Chameleon Enthusiast
I was curious if you have to dust feeders like moths and such with calcium if they are out in the wild before you feed them?. I have been having a few problems with my Romeo being a picky eater. Got him to eat crickets for a few days after 7 months or so of trying and now he wont touch them again!! He is driving me nuts. anyways, he will eat supers like crazy but that is not the only thing I want to feed of course. He did eat a big silk today but that is after three days of trying!! He ate a moth that somehow got into my patio so I went out last night and caught a few by my light. I gave him a pretty large one this morning and he did eat it. I was just wondering about the calcium dusting. I have some silk cocoons waiting to hatch. I will feel more comfortable feeding those off instead of wild but I am trying to change up the feeders for him cause I think he is getting bored with everything besides those damn supers!!!. Thanks for your input!!!
 
10 times out of 10 they wont turn down a moth. also hornworms are real appealing to most chameleons because they seem to like green color.
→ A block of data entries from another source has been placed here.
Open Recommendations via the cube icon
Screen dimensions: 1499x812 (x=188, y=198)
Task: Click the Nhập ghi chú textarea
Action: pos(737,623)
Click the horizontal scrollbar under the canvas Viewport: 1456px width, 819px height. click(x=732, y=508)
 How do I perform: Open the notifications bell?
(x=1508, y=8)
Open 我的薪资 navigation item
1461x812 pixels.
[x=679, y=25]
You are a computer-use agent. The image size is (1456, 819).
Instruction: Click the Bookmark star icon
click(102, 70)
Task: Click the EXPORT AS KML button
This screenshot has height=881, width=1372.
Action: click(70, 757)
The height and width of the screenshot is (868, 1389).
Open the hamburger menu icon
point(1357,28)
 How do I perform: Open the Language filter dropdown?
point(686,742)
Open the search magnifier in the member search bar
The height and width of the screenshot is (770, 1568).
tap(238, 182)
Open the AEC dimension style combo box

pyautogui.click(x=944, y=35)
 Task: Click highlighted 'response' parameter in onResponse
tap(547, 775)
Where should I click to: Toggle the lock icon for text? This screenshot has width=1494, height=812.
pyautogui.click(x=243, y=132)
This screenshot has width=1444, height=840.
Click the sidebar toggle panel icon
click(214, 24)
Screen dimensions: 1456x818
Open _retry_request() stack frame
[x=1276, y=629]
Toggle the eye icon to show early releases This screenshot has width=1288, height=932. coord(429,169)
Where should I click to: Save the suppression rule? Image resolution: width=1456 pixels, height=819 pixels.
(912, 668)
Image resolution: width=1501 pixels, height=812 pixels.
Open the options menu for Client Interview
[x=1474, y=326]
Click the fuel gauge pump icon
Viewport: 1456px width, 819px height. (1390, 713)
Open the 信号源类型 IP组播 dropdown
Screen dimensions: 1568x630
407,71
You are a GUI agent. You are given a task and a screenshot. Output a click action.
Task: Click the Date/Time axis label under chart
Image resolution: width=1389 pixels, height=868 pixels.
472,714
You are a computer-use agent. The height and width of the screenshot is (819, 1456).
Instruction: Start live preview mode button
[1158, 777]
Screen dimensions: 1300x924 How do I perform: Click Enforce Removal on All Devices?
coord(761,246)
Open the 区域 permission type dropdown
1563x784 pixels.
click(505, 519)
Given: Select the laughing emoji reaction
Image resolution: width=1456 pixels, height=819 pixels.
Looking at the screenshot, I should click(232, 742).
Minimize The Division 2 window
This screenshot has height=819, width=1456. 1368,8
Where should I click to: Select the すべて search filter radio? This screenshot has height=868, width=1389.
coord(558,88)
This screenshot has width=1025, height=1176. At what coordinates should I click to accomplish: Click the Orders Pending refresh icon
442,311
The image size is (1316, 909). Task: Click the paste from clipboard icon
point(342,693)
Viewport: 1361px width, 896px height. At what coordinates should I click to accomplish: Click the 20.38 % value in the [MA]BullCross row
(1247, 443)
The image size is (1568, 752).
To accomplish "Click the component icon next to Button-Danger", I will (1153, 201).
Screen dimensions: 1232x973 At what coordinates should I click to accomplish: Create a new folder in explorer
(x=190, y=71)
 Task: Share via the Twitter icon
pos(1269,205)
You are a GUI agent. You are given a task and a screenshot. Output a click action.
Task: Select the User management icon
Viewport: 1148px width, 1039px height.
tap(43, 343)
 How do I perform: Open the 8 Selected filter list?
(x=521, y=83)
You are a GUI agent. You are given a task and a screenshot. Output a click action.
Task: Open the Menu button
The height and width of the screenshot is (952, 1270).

For picky eater go with lots of movement and green color. I have dusted w/c bugs in the past, seems to work great.
 
I've been wondering about the locusts myself. I'm in iowa and these things are usually everywhere but living around hundreds of cattle and crop fields I have very little trust in the wc bugs in my area. Google search came up with nothin.....
 
If your gonna feed locusts/grasshoppers your gonna have to catch em and then set up a breeding colony. Or just gut load them and feed em off the next day. I havent tried to breed any yet. I just dont have the time and patience to breed hoppers. Maybe if I retire I'll have the extra time. lol

I have dusted hoppers in the past when I had an ambanja that wouldnt eat anything except hoppers & katydids. Same rule applies as dusting reg old crickets.
 
I dont bother to dust wild caught feeders. Of course they dont make up a large portion of my chameleons diets.

Moths are low in nutritional content - offer sparingly.

You cant buy locust in the states as they are an agricultural pest. You can catch grasshoppers in the summer if you have access to parks/fields away from roads, homes, industry.

Have you tried butterworms? Stick insects? Terrestrial isopods?